Democratic Sen. Tom Udall has announced that he is retiring and not running for another term. Both Rep. Ben Ray Lujan and Maggie Tolouse Oliver have expressed their intention to run to replace him. Potential Republican candidates include Gavin Clarkson, former Governor Susanna Martinez, and former Rep. Steve Pearce.
Republican Thom Tillis will likely seek another term in the Senate, though he’s also considered a potential gubernatorial candidate. He is facing a Republican primary challenger but likely to beat him. Potential Democratic include several state legislators and though the seat leans red, it will definitely be a state to watch closely as it’s been a hotbed for contentious debate the past few years.
Republican Sen. Jim Inhofe is expected to easily win a fifth term, if he wants it. He is 85, though.. If Inhofe retires, former EPA Scott Pruit has been floated as a potential replacement. However, it’s still early in the cycle and since the state is solidly red, there hasn’t been much attention on the race.
Democratic Sen. Jeff Merkely decided not to run for president to focus on defending his seat. His seat is considered safe and there hasn’t been a lot of chatter about competitors yet.
Long-time Democrat Sen. Jack Reed is seeking a fifth term and expected to win it easily.
Conservative firebrand Lindsey Graham is up for reelection in South Carolina and expected to win, though his challengers always try to take him down. Jamie Harrison, a former state Democratic Party chair, is expected to run against him. South Carolina is often an interesting presidential primary state, so maybe the Senate race will get heated too.
Republican Mike Rounds is seeking a second term. He previously served two terms as the state’s governor, so they clearly like the guy. He is being primaried, but is likely to survive that and then face a Democrat in the general election. Rounds’ seat is considered safe.
In Tennessee, Republican Lamar Alexander announced that he would be retiring from the Senate. Therefore, while the state leans red, his seat is open. Several Republicans and Democrats have expressed interest in running, and this will be an interesting state to watch as it may give us one of the only “freshmen” senators of the cycle.
Another Texas Senate race?
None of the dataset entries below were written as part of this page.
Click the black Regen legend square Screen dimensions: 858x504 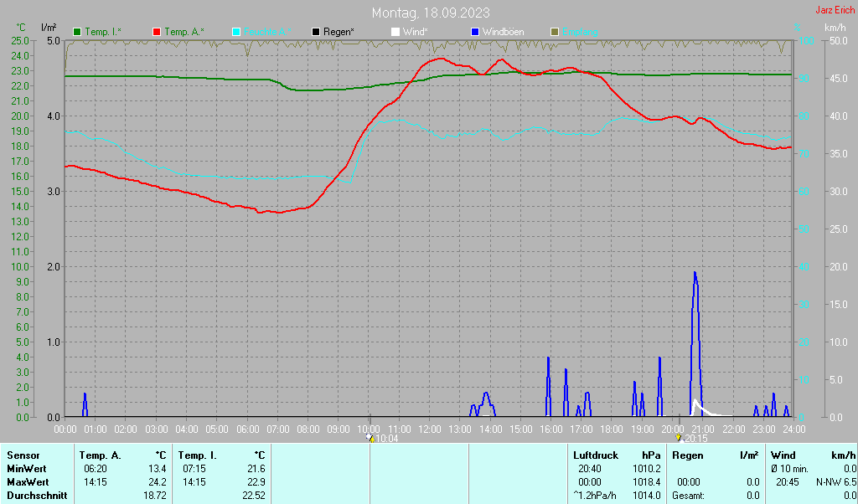click(316, 33)
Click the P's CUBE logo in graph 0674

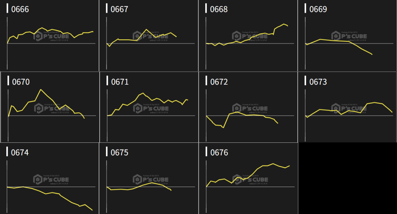click(x=51, y=180)
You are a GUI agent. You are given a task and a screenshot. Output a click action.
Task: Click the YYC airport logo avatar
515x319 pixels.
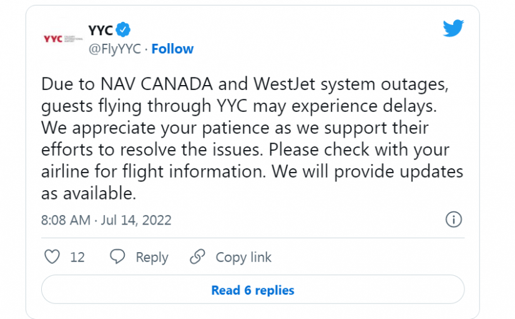tap(62, 39)
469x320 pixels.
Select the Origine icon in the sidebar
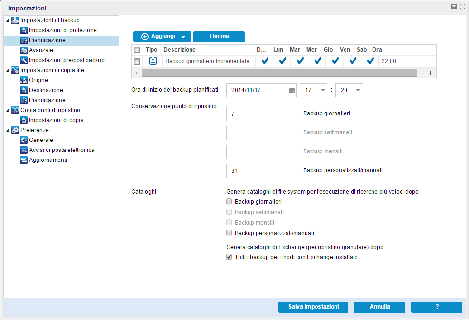[x=24, y=80]
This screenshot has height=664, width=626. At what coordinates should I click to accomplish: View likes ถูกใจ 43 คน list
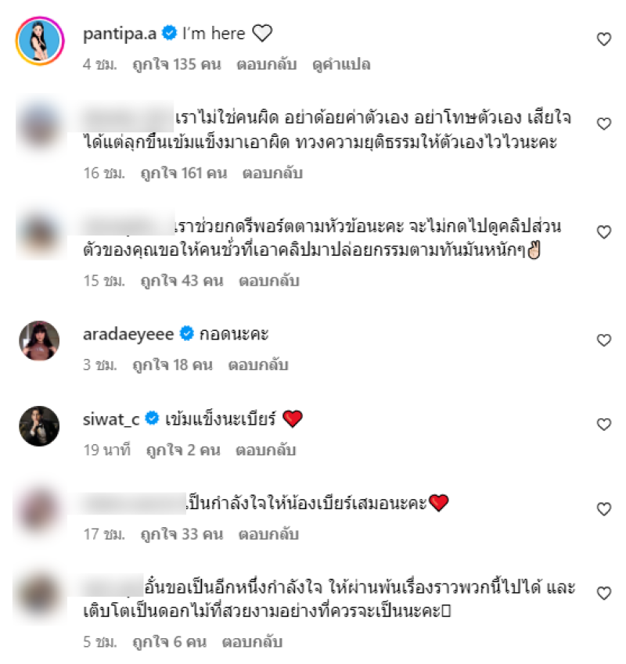(182, 282)
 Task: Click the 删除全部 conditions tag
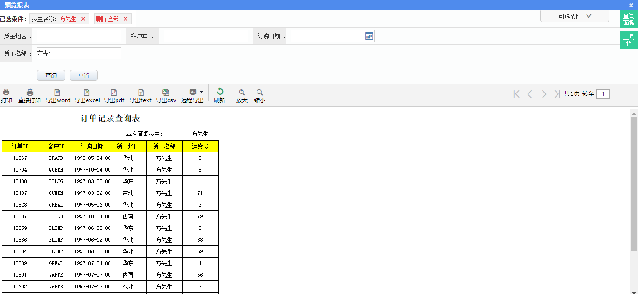108,19
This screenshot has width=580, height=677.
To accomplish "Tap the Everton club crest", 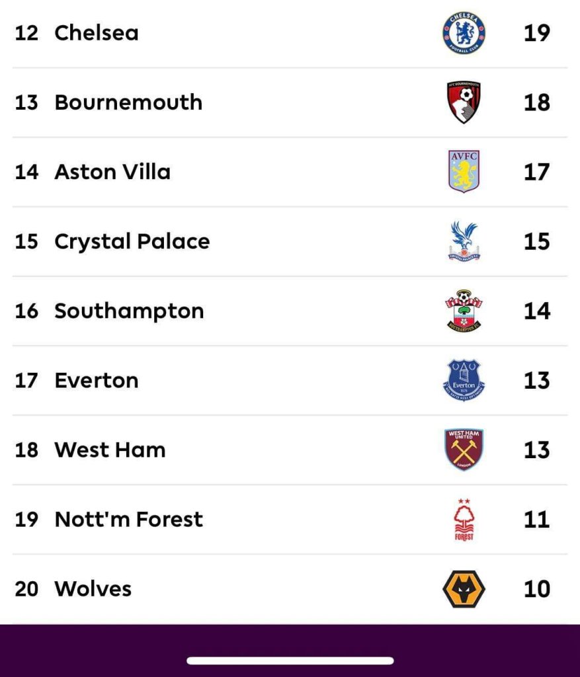I will click(x=464, y=380).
You bet, but no Beto in sight. This year, it’s Republican John Cornyn who is up for election. He won easily the last time, but will be primaried and face a Democratic challenger if he makes it to the general, because this is Texas, which is tending towards purple on some polls. For all we know, Beto could drop out of the presidential race and run for the Senate again (though he swears he won’t…). It’ll definitely be an interesting race to watch, even if it seems unlikely that Cornyn will lose.
Virginia is a really fascinating state electorally these days, and this Senate race could get dicey if the states’ other political debacles are any indication. Democrat Marker Warner is seeking a third term. Former Republican Rep. Scott Taylor would love to keep him from winning that third term. The race was close in 2014, so it could be close again.
Republican Shelley Moore Capito is expected to easily win a second term. Her colleague, Joe Manchin, is a Democrat who often votes with Republicans, so she seems set. One potential candidate who might run against her, though it is still early, is Richard Ojeda, who was the first Democrat to declare for the 2020 presidential race and has since dropped out. With more time on his hand, he may try and challenge Capito, though her seat is considered safe.